Eating for exams
When you're busy revising and thinking about your exams, it's easy to forget about eating healthily and to just reach for the nearest piece of food. But eating properly is just as important as revising properly – and can actually help you to revise better.
Like revision, eating healthily should start well before your exam but – also like revision – it's never too late to start.
Follow our top 10 tips to help you eat healthily.

On this page

1. Get the balance right
It’s really important to eat a healthy balanced diet during the exam period (and all year round, too!). This should include:- plenty of fruit and veg (at least five portions a day and try to eat a variety of different types)
- plenty of starchy foods, such as bread, rice, potatoes, and pasta. Choose wholegrain varieties whenever you can
- some milk and dairy foods
- some meat, fish, eggs, beans and other non-dairy sources of protein
- just a small amount of foods and drinks high in fat and/or sugar
2. Base your meals on starchy foods to keep your energy levels up
They're a good source of energy, so they’re perfect to help you get through your revision and exams.
Try to choose wholegrain varieties of starchy foods whenever you can because the energy is released more slowly, which means they give your body energy for longer.
Most of us should eat more starchy foods – so try to include at least one starchy food with each of your main meals. You could start the day with a wholegrain breakfast cereal, have a sandwich for lunch, and potatoes, pasta or rice with your evening meal.
3. Don’t skip meals, especially breakfast
So it's important to eat regular meals and not to skip breakfast.
When you wake up, your body hasn't had any food for several hours. Breakfast gives us the energy we need to face the day, as well as some essential vitamins and minerals. And eating breakfast could help you control your weight.
For a tasty and healthy start to the day, base your breakfast on starchy foods such as bread or breakfast cereals. Here are some tips on what to try:
- A wholegrain breakfast cereal that is lower in salt and sugar, with semi-skimmed, 1% or skimmed milk, or low-fat yoghurt.
- Fit in some fruit – fresh, frozen, tinned or dried fruit all count towards your five daily portions of fruit and veg. Slice banana on your toast, or add chunks of apple, berries, or dried fruit to your cereal.
- Wash down your breakfast with some fruit juice – a glass (150ml) counts as one of your fruit and veg portions, so long as it's 100% juice. Fruit juice counts as a maximum of one portion a day.
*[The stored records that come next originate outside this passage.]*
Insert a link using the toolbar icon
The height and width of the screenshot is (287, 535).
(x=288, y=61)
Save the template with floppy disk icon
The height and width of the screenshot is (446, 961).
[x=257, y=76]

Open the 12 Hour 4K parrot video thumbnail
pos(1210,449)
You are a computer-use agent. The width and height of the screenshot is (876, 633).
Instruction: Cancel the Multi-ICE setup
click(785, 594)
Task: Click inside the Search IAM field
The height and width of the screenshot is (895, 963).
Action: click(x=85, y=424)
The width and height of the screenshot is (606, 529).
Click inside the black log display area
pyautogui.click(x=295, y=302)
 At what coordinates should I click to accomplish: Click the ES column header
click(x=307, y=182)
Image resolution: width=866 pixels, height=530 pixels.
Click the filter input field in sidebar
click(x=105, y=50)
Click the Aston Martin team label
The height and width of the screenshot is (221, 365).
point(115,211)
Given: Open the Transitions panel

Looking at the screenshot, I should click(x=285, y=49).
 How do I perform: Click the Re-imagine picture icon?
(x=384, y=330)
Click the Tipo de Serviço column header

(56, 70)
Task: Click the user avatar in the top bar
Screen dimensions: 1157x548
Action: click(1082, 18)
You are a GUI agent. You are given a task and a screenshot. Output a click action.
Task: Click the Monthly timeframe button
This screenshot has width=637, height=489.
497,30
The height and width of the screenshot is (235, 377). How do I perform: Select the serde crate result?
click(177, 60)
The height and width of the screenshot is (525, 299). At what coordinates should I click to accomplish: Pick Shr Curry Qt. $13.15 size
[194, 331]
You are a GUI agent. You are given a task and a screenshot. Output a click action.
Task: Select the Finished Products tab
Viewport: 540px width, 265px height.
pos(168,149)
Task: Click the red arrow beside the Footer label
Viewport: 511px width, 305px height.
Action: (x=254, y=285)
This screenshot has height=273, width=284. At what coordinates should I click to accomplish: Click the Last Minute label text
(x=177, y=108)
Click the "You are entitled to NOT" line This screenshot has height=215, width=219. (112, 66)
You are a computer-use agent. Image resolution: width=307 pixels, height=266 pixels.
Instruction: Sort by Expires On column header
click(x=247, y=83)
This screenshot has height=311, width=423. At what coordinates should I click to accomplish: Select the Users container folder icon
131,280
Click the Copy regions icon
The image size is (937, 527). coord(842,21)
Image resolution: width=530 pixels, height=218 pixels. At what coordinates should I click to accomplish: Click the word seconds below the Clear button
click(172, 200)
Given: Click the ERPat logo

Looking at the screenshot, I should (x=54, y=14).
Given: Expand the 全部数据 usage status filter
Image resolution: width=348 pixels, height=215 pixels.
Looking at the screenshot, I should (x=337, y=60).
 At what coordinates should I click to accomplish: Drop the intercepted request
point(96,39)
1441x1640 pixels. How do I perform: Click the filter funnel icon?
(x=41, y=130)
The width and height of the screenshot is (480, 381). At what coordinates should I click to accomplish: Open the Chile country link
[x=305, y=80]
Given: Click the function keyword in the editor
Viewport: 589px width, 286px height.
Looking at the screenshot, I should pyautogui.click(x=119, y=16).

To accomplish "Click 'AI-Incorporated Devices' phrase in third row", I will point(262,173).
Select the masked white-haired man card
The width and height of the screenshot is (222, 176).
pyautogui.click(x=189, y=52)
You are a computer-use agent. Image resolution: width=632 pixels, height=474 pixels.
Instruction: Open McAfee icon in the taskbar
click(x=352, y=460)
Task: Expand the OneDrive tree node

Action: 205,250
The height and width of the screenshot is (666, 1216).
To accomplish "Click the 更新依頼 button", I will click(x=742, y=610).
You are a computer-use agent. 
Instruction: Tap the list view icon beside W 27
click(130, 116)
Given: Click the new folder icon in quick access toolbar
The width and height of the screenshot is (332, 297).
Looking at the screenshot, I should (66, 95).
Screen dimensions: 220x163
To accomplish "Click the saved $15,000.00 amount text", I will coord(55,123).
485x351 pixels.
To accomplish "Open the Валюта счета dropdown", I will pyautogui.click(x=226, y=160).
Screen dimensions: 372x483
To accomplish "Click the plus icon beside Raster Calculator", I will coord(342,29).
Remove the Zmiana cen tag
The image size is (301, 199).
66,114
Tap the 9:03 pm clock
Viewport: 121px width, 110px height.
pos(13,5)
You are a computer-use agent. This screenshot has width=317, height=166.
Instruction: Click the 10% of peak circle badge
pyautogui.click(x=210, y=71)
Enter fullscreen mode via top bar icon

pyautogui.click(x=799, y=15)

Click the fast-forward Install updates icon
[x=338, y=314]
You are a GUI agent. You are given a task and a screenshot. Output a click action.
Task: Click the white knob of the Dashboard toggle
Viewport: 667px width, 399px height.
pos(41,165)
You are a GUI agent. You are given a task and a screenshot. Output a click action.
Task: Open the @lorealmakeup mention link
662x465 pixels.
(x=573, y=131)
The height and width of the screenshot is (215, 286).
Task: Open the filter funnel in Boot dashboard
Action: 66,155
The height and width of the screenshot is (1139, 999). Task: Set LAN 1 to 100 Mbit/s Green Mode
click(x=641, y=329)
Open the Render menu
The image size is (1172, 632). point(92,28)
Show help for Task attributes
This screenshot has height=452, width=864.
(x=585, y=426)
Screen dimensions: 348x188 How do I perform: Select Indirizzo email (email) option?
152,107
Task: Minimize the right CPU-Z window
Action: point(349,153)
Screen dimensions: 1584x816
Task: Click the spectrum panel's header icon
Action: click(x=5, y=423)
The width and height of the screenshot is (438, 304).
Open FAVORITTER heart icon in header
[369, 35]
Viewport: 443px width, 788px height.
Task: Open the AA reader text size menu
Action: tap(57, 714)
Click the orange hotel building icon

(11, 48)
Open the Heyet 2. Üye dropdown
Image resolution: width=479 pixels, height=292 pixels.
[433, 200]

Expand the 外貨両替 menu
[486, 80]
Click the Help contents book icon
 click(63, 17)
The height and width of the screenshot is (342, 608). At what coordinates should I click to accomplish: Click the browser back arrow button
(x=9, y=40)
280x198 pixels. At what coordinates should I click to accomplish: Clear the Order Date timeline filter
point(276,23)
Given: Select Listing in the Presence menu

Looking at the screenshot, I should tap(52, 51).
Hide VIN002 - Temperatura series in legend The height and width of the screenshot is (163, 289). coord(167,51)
- If you have time, you could make your own milkshakes or smoothies by blending fruit with milk or yoghurt.
4. Eat healthier snacks
Snack foods such as cakes, biscuits, chocolate and sweets can be high in sugars and saturated fat, and low in certain vitamins and minerals. Instead, pick up an apple, some grapes, a currant bun or malt loaf with lower-fat spread. Always check the label and choose food that is lower in fat (especially saturated fat), sugars and salt.
5. Drink plenty of fluids
In climates such as the UK's, we should drink approximately 6 to 8 glasses (1.2 litres) of fluid every day to stop us getting dehydrated, so keep a glass of water on your desk and take a bottle of water into the exam if you can.
Drinks that contain caffeine, such as tea, coffee and cola, can act as mild diuretics, which means they make the body produce more urine. This affects some people more than others and also depends on how much caffeine you drink and how often. It's fine to drink these sorts of drinks, but you should also drink some fluids each day that don't contain caffeine.
6. Eat iron-rich foods
Choose red meat, green leafy vegetables and dried fruit to top up your iron and talk to your GP if you're worried.
7. Eat more fish
You might have heard the hype about omega 3 in fish and school performance. At the moment, there isn't enough evidence to reach a firm conclusion on the effect of omega 3 fatty acids on most people's learning, but there is some evidence of benefits for some children with learning difficulties.
8. Get some sleep
Also think about how much sleep you're getting and don't push yourself to revise too late if it means you won't get enough sleep. Decide what time you're going to stop revising in the evening and allow yourself time to relax before getting an early night. That way, you'll be fresher for the day — and the revising — ahead.9. Get active
10. Think about what you'll eat on the day of your exam
Make sure you don't miss breakfast and you have some healthy snacks and a bottle of water to hand.Try to plan when you're going to fit in your meals on the day, because your exam might cut into your usual meal times.